■ TASKS TO CARRY OUT ■
A – Answer these questions using the blog excerpt about Ray Bradbury:
(i) On what date does British Sea Power release its new single?
(ii) What does Bradbury proclaim himself to be in the first video feature?
(iii) In what part of which city is Clifton's Cafeteria located?
B – In the blog excerpt about Ray Bradbury, begin at the words "Here's an amusing" and stop after "left on Mars!". Write that passage out again, swapping "amusing" for "charming".

■ DOCUMENT EXCERPT ■
This, by the way, is another article that gets Ray's age wrong. We're told he's already 91, but in fact this won't be the case until August.

Sunday, July 03, 2011

A Nod to Orwell and Bradbury

The band British Sea Power release a new single on 25 July. Taken from their current album Valhalla Dancehall, it's a song called "Georgie Ray". Georgie is a reference to George Orwell, and Ray is a reference to Ray Bradbury.

The song is a plea for us to act and speak out in order to prevent the destruction of the world. The opening lines are, "
Before this day is cemented/In memory of Ray/Can we all do something, instead of pray."

Bradbury is also echoed in the lines "Can we all sing electric, On the sun?"

According to thedigitalfix, this is what the band's frontman has to say about the Orwell and Bradbury connection:

"Sometimes,” says BSP frontman Yan, “you end up thinking science fiction is all Star Trek and Buck Rogers, but great writers wrote sci fi too. In this song George Orwell and Ray Bradbury are combined into one person. It’s a song that looks into the possibly doom-laden future of nowadays and optimistically hopes for something better."

You can listen to the song for free on the band's official website (look for the PLAY button next to the song title "Georgie Ray").

The lyrics can be seen here (albeit with some differences to what is actually sung on the track).

Thursday, June 30, 2011

Bradbury as Verbal Architect

Thanks to Jeff Krulik, here are two video features from the National Trust for Historic Preservation featuring interviews with Ray Bradbury. In the first, he proclaims himself to be a "verbal architect". And in the second, he tells the story of the legendary "Brown Room" at Clifton's Cafeteria in downtown Los Angeles. Trust Modern recognizes this space as an unheralded landmark, important to the history of American literature.













You can read more about Clifton's Cafeteria and its historical significance here and here.






Monday, June 27, 2011

List

There should be a little thumbnail image just here, but Blogger's image uploading facility wasn't working when I tried to post this. Anyhoo...

Here's an amusing little item from the website Timothy Sweeney's Internet Tendency: a list of things overheard on Ray Bradbury Theatre. I can't swear that these are all genuine, but they have the ring of truth - and that's good enough for me. Here's a brief extract:

Only two people left on Mars!

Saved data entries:
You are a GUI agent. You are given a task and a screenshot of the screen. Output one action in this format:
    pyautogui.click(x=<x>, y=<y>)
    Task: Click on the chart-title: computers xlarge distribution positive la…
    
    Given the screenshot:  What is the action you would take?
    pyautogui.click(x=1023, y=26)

■ WRITTEN RESPONSES ■
A –
(i) 25 July
(ii) A "verbal architect"
(iii) Downtown Los Angeles

B –
Here's an charming little item from the website Timothy Sweeney's Internet Tendency: a list of things overheard on Ray Bradbury Theatre. I can't swear that these are all genuine, but they have the ring of truth - and that's good enough for me. Here's a brief extract:

Only two people left on Mars!